Collected data
------------------------------------------------------------------------
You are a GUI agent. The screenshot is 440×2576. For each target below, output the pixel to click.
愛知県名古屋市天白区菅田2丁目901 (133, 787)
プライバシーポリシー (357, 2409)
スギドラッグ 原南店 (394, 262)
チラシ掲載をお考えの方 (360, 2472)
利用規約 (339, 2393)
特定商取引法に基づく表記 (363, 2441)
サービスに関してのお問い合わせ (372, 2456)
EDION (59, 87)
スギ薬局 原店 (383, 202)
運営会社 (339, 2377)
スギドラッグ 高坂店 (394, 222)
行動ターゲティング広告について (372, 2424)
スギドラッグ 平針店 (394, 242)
------------------------------------------------------------------------
■ TO DO: Transcribe each record above exactly. Skip none.

■ EXERCISE OUTPUT:
You are a GUI agent. The screenshot is 440×2576. For each target below, output the pixel to click.
愛知県名古屋市天白区菅田2丁目901 (133, 787)
プライバシーポリシー (357, 2409)
スギドラッグ 原南店 (394, 262)
チラシ掲載をお考えの方 (360, 2472)
利用規約 (339, 2393)
特定商取引法に基づく表記 (363, 2441)
サービスに関してのお問い合わせ (372, 2456)
EDION (59, 87)
スギ薬局 原店 (383, 202)
運営会社 (339, 2377)
スギドラッグ 高坂店 (394, 222)
行動ターゲティング広告について (372, 2424)
スギドラッグ 平針店 (394, 242)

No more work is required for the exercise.